Le 15 février 1972, les joueurs parisiens visitent le Parc des Princes malgré les incertitudes sur l’avenir du club. Une semaine plus tard, à l’initiative de Monsieur Tibéri, le Maire de Saint-Germain Monsieur Chastang rencontre les élus de la capitale. Ces derniers proposent un délai de trois ans avant le changement de nom et le retour à la dénomination « Paris Football-Club ».

Le 6 mars, Monsieur Chastang refuse officiellement la proposition de Paris. La crise est ouverte entre les partisans du statu-quo et certains membres de l’Association PFC, qui souhaite à tout prix un grand club à Paris.

le PSG sauvé, à trois voix près...

le PSG sauvé, à trois voix près…

Le 12 avril, la ville de Paris confirme sa décision irrévocable : pas de changement de nom, pas de subvention ! Le Président Patrelle, par soucis d’apaisement, pourrait accepter la modification du nom dans un délai restant à déterminer (trois ou quatre ans).

Le 16 mai, les différents protagonistes du club se sont donnés rendez-vous à l’hôtel Méridien à Paris pour assister à l’assemblée générale ordinaire du club. Après plusieurs heures de discussions, chaque camp campe sur ses positions. Les associés sont alors consultés : « Acceptez vous la subvention pour 1971 et 1972 en provenance de la ville de Paris, avec les conditions qui l’assortissent ? » Un premier vote donne un léger avantage aux partisans du « Oui ». A cet instant précis, le PSG n’existe plus. Quelques minutes plus tard, ce premier résultat est annulé, le décompte des voix est inexact. Un nouveau vote donne le résultat suivant : 1191 inscrits, 939 votes exprimés. 623 associés acceptent les conditions de la ville de Paris, 316 restent fidèles à Saint-Germain. Pour modifier les statuts du club, une majorité des 2/3 est requise. Il manque donc trois voix et dans ces conditions, la proposition est rejetée. Les deux camps se quittent sur ce nouveau constat d’échec, la scission est désormais inévitable.

le procès verbal de la scission, signé le 20 juin 1972

le procès verbal de la scission, signé le 20 juin 1972

Les dirigeants fidèles au PSG, avec à leur tête Henri Patrelle, espèrent un repreneur privé, les établissements Leclerc sont intéressés mais les négociations échouent rapidement. Il faut se rendre à l’évidence : un grand nombre d’associés de la première heure va quitter le club et fusionner avec le C.A Montreuil, prêt à accepter les conditions de la ville de Paris.

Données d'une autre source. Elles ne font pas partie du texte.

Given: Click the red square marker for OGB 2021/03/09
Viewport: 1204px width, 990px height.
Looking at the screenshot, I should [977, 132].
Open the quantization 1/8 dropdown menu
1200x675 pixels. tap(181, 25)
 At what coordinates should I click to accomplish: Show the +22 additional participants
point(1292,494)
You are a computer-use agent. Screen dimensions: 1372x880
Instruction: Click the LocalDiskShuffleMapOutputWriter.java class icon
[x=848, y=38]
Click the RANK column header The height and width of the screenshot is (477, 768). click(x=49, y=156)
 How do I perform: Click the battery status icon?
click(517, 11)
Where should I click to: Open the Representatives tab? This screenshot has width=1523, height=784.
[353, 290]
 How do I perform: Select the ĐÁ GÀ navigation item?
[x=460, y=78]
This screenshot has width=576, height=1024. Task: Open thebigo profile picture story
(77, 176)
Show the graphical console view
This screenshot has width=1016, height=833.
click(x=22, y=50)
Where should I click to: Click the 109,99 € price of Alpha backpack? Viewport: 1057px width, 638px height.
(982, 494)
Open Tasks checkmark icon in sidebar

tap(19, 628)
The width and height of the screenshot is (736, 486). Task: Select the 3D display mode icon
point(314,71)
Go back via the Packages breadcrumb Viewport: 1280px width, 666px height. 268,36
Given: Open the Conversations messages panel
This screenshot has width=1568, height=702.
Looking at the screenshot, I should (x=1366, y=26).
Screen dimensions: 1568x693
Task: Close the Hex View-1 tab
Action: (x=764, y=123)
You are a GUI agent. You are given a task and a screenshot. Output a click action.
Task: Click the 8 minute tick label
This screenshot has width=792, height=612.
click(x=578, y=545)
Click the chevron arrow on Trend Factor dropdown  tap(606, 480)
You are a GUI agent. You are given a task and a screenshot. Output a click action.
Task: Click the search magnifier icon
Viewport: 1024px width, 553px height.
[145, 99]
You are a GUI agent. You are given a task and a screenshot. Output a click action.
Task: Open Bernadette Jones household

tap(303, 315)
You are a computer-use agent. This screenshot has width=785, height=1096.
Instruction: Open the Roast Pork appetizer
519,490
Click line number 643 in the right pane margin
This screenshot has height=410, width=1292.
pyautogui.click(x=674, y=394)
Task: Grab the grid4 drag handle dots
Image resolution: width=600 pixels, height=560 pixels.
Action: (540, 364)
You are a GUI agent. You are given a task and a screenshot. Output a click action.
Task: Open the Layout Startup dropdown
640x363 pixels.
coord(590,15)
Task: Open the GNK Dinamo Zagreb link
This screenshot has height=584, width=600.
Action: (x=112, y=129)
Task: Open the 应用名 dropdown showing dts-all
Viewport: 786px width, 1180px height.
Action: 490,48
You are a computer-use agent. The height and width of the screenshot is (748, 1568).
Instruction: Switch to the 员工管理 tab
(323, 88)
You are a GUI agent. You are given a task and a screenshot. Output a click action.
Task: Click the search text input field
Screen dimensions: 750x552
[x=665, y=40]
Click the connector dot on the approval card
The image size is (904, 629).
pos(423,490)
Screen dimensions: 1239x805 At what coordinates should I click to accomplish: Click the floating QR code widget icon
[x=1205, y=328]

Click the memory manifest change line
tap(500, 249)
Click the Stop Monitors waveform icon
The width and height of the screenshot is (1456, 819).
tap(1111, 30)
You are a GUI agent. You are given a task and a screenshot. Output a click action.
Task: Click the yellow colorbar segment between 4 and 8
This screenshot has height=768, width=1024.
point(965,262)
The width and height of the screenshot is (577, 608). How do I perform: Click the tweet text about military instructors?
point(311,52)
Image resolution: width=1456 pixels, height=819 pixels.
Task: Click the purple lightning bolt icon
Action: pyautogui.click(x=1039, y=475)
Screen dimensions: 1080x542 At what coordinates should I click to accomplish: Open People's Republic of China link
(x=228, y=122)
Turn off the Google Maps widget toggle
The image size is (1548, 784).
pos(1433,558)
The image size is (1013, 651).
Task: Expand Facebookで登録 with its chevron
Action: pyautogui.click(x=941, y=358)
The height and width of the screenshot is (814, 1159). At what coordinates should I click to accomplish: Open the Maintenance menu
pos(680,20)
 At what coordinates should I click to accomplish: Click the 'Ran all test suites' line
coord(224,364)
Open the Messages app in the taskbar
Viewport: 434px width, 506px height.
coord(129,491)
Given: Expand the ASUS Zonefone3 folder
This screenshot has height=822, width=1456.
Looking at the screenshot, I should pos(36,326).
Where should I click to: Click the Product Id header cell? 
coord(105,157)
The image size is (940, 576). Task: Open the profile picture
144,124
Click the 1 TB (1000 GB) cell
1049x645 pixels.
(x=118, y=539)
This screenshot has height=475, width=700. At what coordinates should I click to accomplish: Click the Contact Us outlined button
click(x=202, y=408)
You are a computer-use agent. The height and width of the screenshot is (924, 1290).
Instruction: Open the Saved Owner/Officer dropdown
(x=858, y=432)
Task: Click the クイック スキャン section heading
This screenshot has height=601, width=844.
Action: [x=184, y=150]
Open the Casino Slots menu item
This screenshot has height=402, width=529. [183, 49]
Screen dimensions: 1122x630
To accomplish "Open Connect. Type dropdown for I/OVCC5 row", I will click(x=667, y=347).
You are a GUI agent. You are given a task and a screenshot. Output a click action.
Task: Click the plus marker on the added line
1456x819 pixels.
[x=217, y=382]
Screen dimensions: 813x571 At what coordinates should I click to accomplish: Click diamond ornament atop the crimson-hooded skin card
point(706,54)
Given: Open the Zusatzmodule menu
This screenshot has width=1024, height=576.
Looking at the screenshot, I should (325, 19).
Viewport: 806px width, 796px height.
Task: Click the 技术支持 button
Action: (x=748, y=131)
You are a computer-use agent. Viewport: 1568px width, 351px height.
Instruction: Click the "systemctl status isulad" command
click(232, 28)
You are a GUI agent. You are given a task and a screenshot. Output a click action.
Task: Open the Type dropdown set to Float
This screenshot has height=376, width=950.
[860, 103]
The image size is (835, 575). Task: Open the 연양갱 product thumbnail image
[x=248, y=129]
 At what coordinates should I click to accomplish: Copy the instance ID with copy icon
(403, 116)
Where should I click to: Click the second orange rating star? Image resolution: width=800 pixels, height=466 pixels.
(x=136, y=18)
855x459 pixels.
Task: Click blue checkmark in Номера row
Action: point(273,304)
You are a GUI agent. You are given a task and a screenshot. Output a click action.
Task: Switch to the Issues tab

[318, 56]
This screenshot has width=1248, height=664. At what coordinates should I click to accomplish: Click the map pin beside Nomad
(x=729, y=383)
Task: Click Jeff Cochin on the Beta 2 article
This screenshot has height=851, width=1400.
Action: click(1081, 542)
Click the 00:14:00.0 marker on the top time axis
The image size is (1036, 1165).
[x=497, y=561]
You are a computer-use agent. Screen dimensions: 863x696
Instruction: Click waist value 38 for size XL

Le 23 mai, la scission est officialisée après un conseil d’administration du club. Le PSG, abandonné par la ville de Paris, accepte un dédommagement financier mais abandonne le statut professionnel et se retrouve en troisième division.

la convention annexe du 20 juin 1972

la convention annexe du 20 juin 1972

Le 20 juin, par procès verbal, le PFC et le PSG se séparent après seulement deux années d’existence. Le PSG va toucher 400.000 francs sur deux saisons et abandonne sa section professionnelle.

Le Paris Football Club, qui s’était allié avec le Stade Sangermanois en 1970, reprend donc son autonomie et poursuit sa route en D1, avec les échecs que l’on connait…. Le PSG, de son côté, bénéficie d’une dérogation de la FFF et se retrouve avec le statut amateur en troisième division (National) avant l’arrivée de Daniel Hechter.